Comunidades Portuárias temem arrastamento de greve dos administrativos dos portos.

A Comunidade Portuária de Aveiro é uma das signatárias que apela ao Primeiro-Ministro para tentar evitar a greve no setor portuário.

Ministérios das Finanças e das Infraestruturas e Sindicato Nacional dos Trabalhadores Administrativos das Administrações Portuárias não conseguiram entendimento até à data.

O conflito laboral no sector marítimo-portuário leva à mobilização das associações e comunidades portuárias que apelam, em carta aberta, à intervenção do primeiro-ministro, Luís Montenegro.

Os portos estimam prejuízos de mais de cinco milhões de euros.

De acordo com a missiva, divulgada pela Associação dos Agentes de Navegação de Portugal, as comunidades portuárias e as principais associações do setor manifestam preocupação pelos efeitos do conflito.

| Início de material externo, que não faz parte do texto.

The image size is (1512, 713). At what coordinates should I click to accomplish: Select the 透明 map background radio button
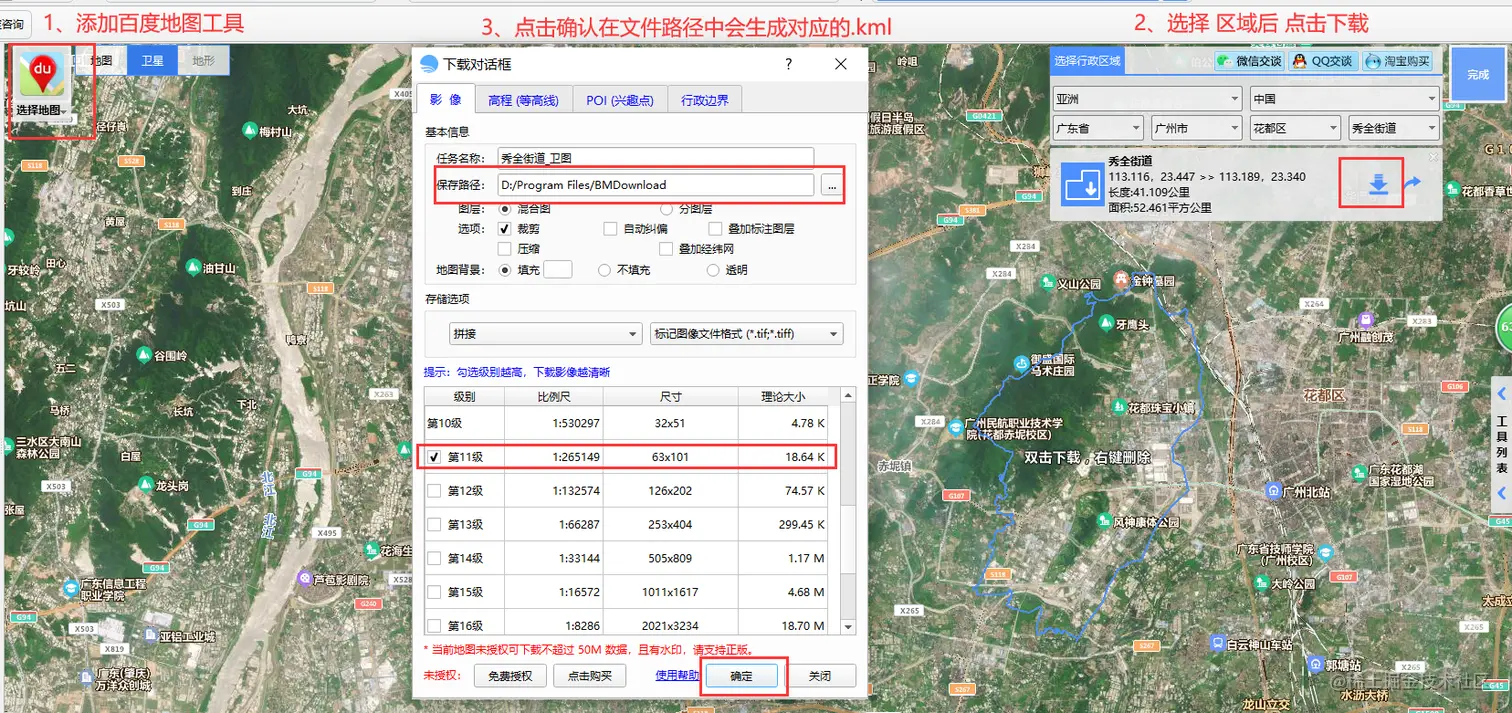click(714, 269)
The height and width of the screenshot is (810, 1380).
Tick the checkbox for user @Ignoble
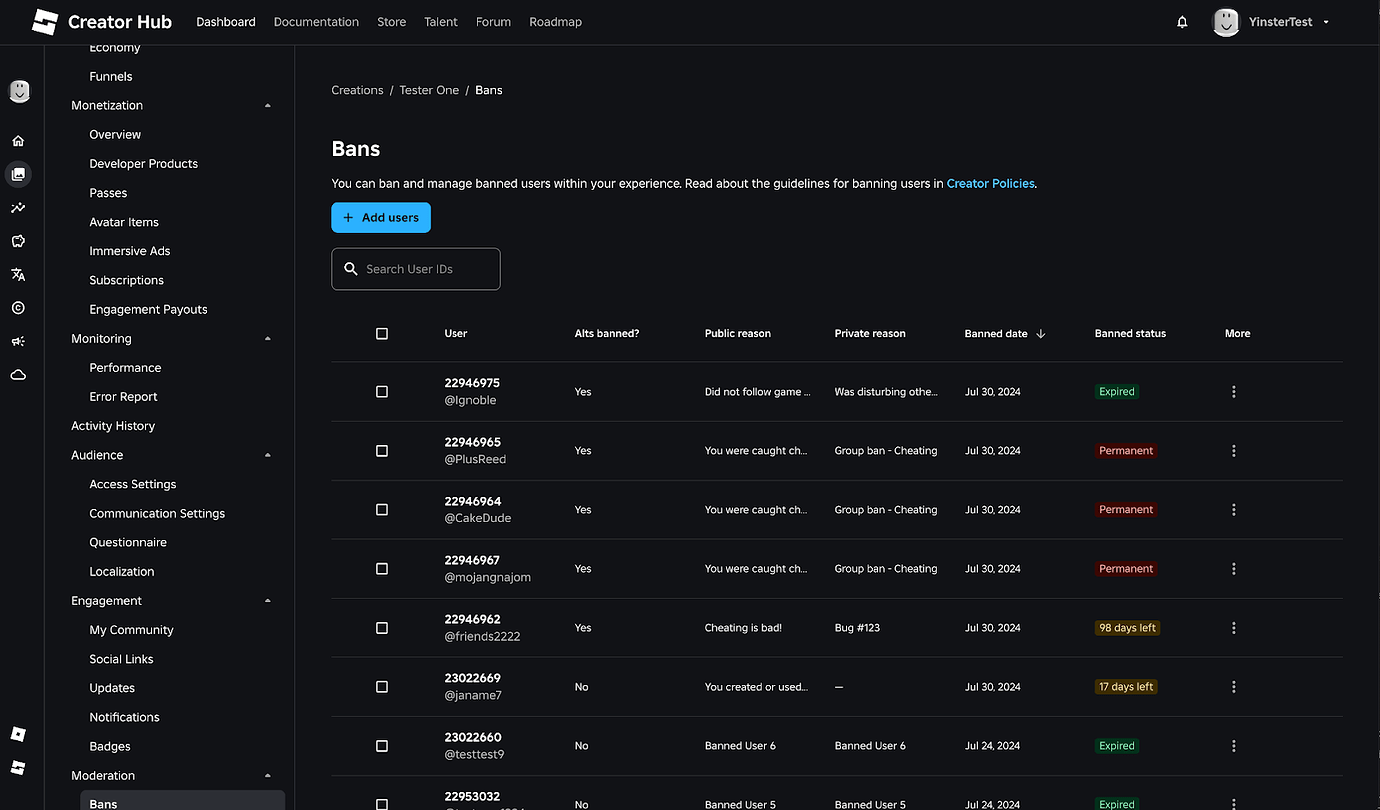click(381, 391)
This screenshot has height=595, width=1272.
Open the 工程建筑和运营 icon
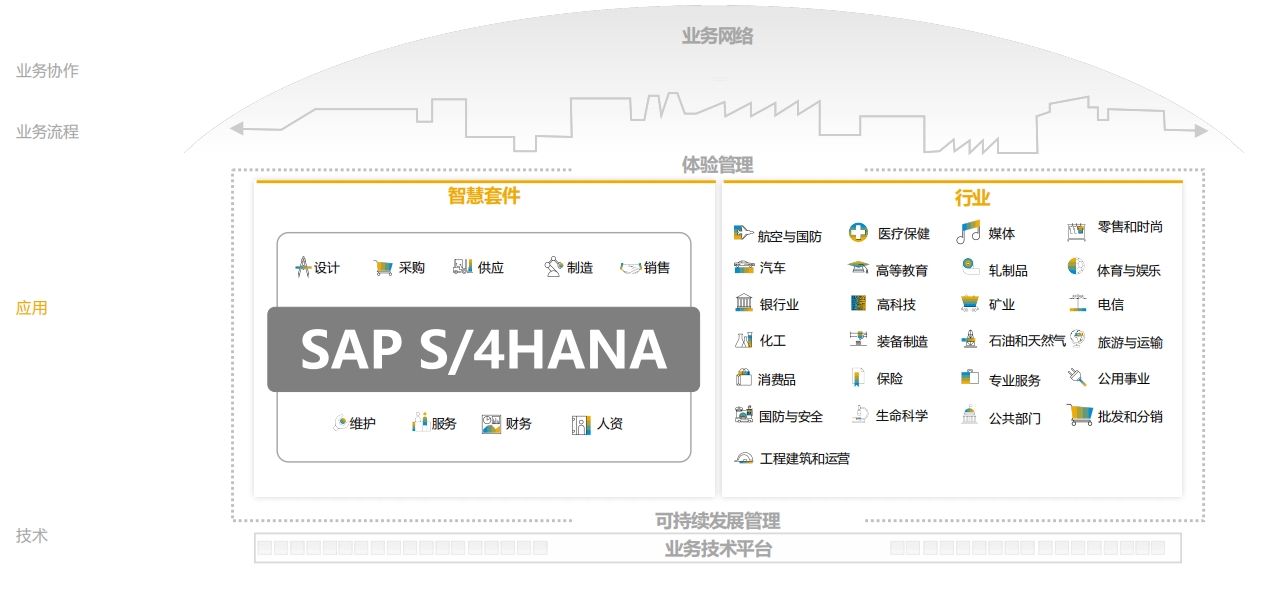[x=743, y=458]

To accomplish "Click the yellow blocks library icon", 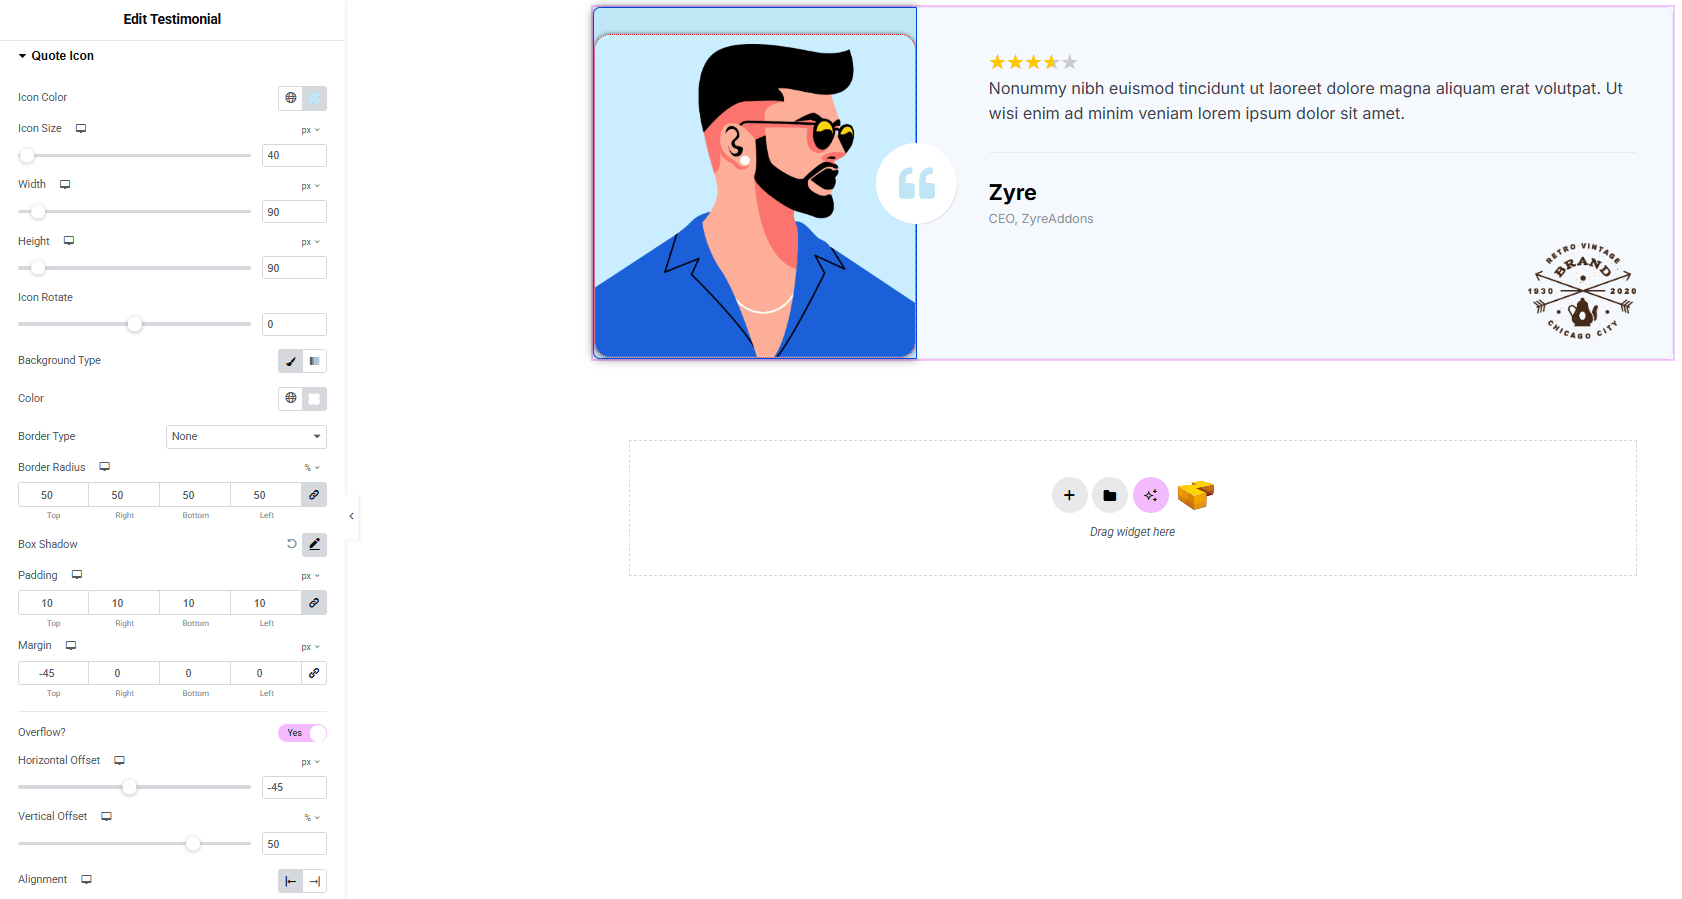I will point(1195,494).
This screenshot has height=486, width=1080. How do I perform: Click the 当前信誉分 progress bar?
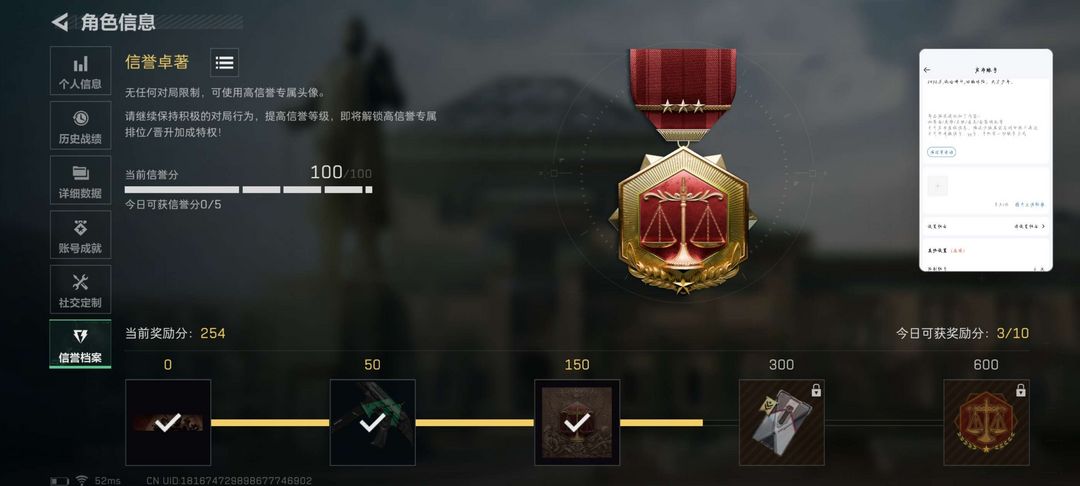coord(249,189)
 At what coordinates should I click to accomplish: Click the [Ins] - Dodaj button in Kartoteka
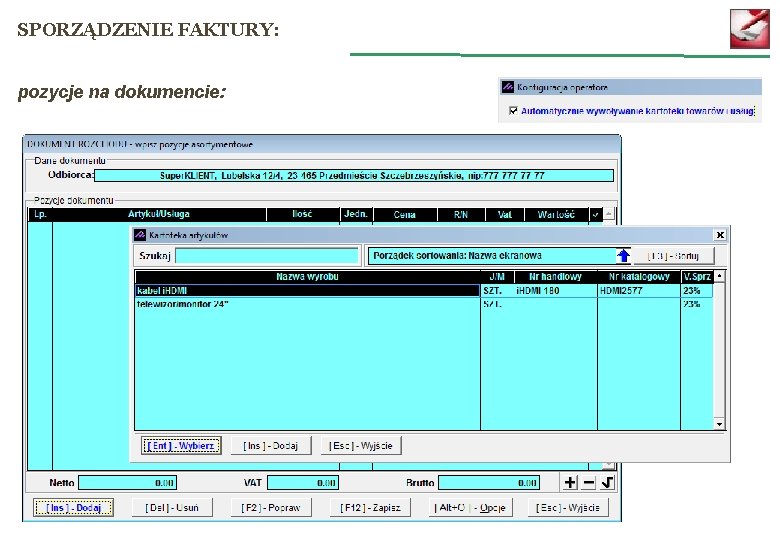tap(271, 446)
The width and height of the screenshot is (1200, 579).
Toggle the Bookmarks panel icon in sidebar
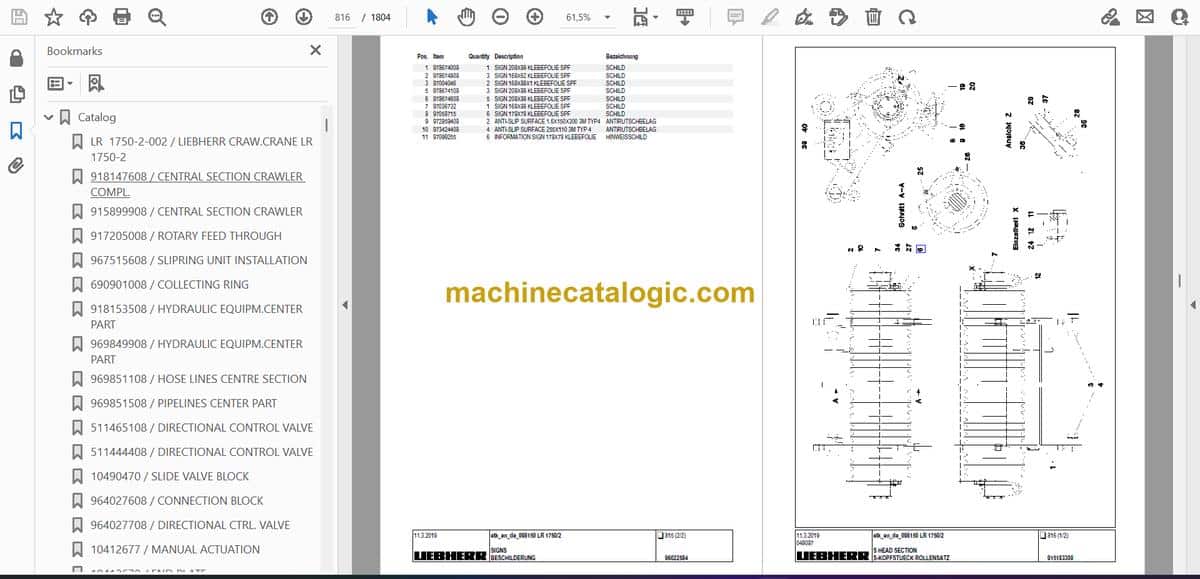16,130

“É de salientar que grandes armadores globais, com um peso significativo na ligação marítima de Portugal ao comércio internacional, têm vindo a alterar as rotas dos seus navios de modo a evitar os portos nacionais. Existe, assim, um receio fundado e o risco de que alguns desses serviços, essenciais à atividade exportadora e importadora portuguesa, possam não regressar aos nossos portos, agravando ainda mais os prejuízos já sentidos e colocando em risco a sustentabilidade de todo o setor e da economia nacional”, refere a carta enviada a Montenegro.